• [TASK OBJECTIVE]
Retype the items below verbatim, from the line with "coordinates (1175, 91)." to the line with "2014 is located at coordinates (1042, 1464).", inclusive.

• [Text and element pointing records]
▽
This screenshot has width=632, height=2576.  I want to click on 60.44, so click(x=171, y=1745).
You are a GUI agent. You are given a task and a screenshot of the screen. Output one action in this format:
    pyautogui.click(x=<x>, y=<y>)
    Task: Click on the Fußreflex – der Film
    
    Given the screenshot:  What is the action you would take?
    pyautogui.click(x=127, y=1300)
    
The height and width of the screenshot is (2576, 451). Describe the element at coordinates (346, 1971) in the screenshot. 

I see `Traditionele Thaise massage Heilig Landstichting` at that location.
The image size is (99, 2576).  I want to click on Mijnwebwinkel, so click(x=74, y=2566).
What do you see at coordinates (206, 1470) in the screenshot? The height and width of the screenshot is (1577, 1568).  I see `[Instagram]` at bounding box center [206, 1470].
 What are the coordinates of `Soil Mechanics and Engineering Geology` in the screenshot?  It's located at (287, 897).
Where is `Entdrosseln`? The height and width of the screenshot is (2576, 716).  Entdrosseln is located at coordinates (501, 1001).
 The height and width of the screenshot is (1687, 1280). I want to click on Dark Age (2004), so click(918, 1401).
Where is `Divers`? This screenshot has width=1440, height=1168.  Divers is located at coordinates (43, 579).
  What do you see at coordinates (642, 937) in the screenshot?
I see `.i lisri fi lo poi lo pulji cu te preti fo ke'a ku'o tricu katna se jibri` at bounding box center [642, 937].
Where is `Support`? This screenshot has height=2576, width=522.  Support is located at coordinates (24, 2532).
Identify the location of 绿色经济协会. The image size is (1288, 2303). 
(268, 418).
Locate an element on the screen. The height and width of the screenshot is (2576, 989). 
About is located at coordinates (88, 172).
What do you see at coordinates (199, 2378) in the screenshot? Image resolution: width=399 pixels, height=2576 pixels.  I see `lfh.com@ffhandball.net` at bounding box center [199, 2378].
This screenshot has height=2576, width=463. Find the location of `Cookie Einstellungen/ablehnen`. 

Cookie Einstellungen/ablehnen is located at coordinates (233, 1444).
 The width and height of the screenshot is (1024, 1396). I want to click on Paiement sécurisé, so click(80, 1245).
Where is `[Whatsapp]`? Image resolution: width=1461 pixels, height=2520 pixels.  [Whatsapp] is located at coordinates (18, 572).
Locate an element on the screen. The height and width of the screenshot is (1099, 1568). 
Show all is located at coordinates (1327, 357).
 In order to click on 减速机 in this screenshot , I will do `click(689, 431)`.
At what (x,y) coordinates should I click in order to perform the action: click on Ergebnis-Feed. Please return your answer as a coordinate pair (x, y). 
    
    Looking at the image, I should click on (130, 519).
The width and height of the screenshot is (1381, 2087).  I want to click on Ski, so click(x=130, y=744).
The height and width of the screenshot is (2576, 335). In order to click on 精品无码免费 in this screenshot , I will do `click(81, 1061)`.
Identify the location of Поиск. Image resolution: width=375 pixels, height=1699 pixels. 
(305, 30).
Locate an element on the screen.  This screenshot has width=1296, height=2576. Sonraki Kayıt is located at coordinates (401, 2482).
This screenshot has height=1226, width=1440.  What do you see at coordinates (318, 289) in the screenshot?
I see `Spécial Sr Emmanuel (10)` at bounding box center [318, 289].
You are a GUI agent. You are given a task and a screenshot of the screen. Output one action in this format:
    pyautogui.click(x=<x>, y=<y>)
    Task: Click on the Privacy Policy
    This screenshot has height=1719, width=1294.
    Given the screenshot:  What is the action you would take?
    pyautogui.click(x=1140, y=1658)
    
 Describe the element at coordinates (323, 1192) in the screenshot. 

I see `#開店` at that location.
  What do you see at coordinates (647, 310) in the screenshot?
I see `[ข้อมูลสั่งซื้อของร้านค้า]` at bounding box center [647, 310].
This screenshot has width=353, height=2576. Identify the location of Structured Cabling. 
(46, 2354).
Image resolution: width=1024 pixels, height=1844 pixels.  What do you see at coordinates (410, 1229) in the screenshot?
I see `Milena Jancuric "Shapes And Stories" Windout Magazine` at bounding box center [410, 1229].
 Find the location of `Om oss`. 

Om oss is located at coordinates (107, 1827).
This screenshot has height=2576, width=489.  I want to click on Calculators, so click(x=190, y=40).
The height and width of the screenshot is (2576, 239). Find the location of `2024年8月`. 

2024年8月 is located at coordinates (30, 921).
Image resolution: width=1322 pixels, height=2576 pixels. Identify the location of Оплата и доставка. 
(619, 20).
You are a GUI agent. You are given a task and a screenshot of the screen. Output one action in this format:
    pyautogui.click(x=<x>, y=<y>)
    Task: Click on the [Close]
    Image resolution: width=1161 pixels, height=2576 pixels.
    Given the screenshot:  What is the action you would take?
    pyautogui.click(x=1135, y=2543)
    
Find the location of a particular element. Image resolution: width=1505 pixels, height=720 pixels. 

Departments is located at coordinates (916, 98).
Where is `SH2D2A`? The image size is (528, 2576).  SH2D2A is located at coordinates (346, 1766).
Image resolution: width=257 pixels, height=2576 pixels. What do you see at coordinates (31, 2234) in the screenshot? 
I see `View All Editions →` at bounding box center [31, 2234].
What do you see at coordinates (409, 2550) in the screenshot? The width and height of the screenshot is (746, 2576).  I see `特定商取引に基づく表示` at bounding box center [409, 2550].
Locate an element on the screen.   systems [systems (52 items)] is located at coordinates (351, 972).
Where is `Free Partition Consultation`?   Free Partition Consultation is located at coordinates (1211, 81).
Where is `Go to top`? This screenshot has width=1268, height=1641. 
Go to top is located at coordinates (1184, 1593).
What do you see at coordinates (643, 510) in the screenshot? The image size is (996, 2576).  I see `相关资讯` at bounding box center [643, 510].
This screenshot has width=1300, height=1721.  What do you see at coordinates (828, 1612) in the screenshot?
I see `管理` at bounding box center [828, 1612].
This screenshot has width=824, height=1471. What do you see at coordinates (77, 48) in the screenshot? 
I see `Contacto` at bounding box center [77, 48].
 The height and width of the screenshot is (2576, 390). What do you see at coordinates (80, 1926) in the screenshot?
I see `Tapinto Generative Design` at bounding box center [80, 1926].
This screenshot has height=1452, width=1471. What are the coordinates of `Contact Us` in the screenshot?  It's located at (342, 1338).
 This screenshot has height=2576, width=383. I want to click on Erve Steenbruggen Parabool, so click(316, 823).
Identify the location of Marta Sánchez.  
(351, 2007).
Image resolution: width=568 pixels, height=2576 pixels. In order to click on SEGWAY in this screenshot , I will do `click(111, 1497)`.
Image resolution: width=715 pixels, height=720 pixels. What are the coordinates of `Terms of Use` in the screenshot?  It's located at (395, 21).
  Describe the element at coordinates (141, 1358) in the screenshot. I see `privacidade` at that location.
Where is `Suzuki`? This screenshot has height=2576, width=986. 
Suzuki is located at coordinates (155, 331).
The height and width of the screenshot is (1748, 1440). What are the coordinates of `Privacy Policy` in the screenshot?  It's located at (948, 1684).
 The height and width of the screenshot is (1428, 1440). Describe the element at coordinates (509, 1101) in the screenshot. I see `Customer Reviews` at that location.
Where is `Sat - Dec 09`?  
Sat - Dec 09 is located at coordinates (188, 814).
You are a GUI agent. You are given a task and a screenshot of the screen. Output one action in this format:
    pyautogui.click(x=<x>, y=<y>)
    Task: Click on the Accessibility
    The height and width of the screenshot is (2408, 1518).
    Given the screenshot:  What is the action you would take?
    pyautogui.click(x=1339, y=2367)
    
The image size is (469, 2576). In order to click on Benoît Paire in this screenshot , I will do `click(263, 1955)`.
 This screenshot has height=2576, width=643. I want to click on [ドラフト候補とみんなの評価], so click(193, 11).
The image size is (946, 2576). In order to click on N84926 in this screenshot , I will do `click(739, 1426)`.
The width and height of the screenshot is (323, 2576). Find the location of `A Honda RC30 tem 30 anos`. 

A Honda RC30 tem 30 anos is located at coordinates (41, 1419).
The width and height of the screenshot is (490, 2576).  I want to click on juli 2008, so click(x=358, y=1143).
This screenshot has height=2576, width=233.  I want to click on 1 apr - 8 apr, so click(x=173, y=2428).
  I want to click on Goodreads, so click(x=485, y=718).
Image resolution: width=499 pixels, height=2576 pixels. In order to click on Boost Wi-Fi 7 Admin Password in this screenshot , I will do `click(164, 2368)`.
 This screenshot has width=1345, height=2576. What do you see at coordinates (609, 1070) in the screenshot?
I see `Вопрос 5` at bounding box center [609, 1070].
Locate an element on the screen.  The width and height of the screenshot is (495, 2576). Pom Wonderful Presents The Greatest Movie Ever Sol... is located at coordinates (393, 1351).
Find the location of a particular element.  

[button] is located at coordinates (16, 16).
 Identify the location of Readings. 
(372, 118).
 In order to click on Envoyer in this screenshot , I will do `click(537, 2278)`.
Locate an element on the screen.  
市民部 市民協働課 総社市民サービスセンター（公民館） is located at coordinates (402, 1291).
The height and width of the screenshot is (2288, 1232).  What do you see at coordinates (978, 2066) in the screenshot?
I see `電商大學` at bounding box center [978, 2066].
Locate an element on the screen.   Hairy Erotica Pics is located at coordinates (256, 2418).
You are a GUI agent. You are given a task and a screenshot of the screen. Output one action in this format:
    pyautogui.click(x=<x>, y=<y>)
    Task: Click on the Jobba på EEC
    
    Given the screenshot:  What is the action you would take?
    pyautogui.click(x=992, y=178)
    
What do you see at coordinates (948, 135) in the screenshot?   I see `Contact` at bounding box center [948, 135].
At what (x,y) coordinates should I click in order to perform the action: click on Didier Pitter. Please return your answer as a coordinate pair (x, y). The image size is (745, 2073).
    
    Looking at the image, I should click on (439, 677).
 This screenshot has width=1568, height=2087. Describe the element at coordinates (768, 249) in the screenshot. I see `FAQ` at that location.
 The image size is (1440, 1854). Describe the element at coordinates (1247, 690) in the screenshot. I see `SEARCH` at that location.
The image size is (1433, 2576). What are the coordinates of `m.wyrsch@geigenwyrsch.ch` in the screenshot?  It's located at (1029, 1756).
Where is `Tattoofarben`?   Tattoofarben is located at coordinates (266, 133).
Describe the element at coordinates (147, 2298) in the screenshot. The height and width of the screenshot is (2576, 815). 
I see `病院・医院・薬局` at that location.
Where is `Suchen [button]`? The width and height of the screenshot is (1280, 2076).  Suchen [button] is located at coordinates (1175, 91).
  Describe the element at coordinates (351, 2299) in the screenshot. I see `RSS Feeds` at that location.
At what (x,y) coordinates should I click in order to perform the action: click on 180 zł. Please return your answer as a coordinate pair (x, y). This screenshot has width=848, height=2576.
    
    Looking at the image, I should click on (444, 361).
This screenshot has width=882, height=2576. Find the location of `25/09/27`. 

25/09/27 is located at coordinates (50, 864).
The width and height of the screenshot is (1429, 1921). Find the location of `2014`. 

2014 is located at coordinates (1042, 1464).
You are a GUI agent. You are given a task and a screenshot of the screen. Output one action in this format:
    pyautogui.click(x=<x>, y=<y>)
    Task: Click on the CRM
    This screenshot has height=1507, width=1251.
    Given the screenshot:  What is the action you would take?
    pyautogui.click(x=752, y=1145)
△
• [ANSWER TO THE PROBLEM]
Where is `Suchen [button]`? The width and height of the screenshot is (1280, 2076).  Suchen [button] is located at coordinates (1175, 91).
  Describe the element at coordinates (351, 2299) in the screenshot. I see `RSS Feeds` at that location.
At what (x,y) coordinates should I click in order to perform the action: click on 180 zł. Please return your answer as a coordinate pair (x, y). This screenshot has width=848, height=2576.
    
    Looking at the image, I should click on (444, 361).
This screenshot has width=882, height=2576. Find the location of `25/09/27`. 

25/09/27 is located at coordinates (50, 864).
The width and height of the screenshot is (1429, 1921). Find the location of `2014`. 

2014 is located at coordinates (1042, 1464).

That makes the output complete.